Kejaksaan Agung pihaknya mendapat kesulitan dalam penyelidikan soal tuduhan itu karena pelapor sulit untuk diperiksa

Penulis: Abdi Ryanda Shakti
Editor: Eko Sutriyanto
zoom-in Kejagung Tunggu Bukti dari Korban Dugaan Pemerasan Oknum Anggota Kejati Jateng
Tribunnews.com/ Ilham Rian Pratama
Kepala Pusat Penerangan Hukum Kejaksaan Agung, Ketut Sumedana. 

Laporan Wartawan Tribunnews.com, Abdi Ryanda Shakti 

TRIBUNNEWS.COM, JAKARTA - Kejaksaan Agung hingga kini menunggu bukti dari Agung Hartono (AH), korban dugaan pemerasan oleh oknum anggota Kejaksaan Tinggi Jawa Tengah yang mengaku diperas hingga Rp10 miliar.

Kapuspenkum Kejaksaan Agung, Ketut Sumedana menerangkan pihaknya mendapat kesulitan dalam penyelidikan soal tuduhan itu karena pelapor sulit untuk diperiksa.

"Sudah hampir semua dilakukan pemeriksaan termasuk tim yang melakukan pemberkasan atas perkara atas nama AH cuma kendala yang ada sekarang adalah AH beberapa kali kita panggil mereka tidak datang ke tempat kita. Jadi ada kesulitan kita melakukan klarifikasi terhadap AH," kata Ketut kepada wartawan, Kamis (8/12/2022).

Ketut belum bisa memastikan soal tuduhan pemerasan tersebut termasuk soal jumlah uang yang diminta oknum anggota yang diketahui berjumlah tiga orang.

Sejauh ini, kata Ketut, pihaknya sudah mengklarifikasi terduga pemeras tersebut. Namun, hal ini juga harus ada bukti dari orang yang mengaku menjadi korban pemerasan.

Baca juga: Kejaksaaan Agung Periksa Direktur HCM Waskita Karya di Kasus Dugaan Korupsi Penyelewengan Dana

"Sekarang gini, orang yang menuduhkan wajib mereka membuktikan, kalau yang sekarang yang mereka panggil nggak datang, bagaimana mereka membuktikan. Tentut setelah kita melakukan pemeriksaan kita bukan mengklarifikasi lagi kan, kita akan menilai bukti kebenaran itu," jelasnya.

Berita Rekomendasi

"Sekarang apa buktinya? di mana? sama siapa?, kapan pembicaraan itu? seperti itu. Siapa sebagai saksi di sana kan segitu penting itu. Jadi tidak semudah bahwa orang dilaporkan tiba-tiba tiba orang sudah jadi tertuduh itu menjadi suatu pelaku tindak pidana tidak seperti itu," sambungnya.

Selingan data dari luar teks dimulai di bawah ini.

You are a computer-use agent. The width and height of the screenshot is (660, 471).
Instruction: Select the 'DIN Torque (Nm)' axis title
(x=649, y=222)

Namun, lanjut Ketut, jika tuduhan tersebut betul, makan pihaknya tidak akan segan-segan memberi sanksi kepada oknum anggota itu.

"Kalau terbukti itu Jaksa Agung bakal tegas. Siapapun yang melakukan tindakan itu bila perlu dipidanakan. Kalau sudah dipidana nggak mungkin nggak dipecat," tuturnya.

Untuk informasi, dikutip dari TribunJateng.id, pengacara kondang Kamaruddin Simanjuntak layangkan somasi kepada oknum Kejaksaan Tinggi (Kejati) Jawa Tengah karena adanya dugaan percobaan pemerasan yang menimpa kliennya. 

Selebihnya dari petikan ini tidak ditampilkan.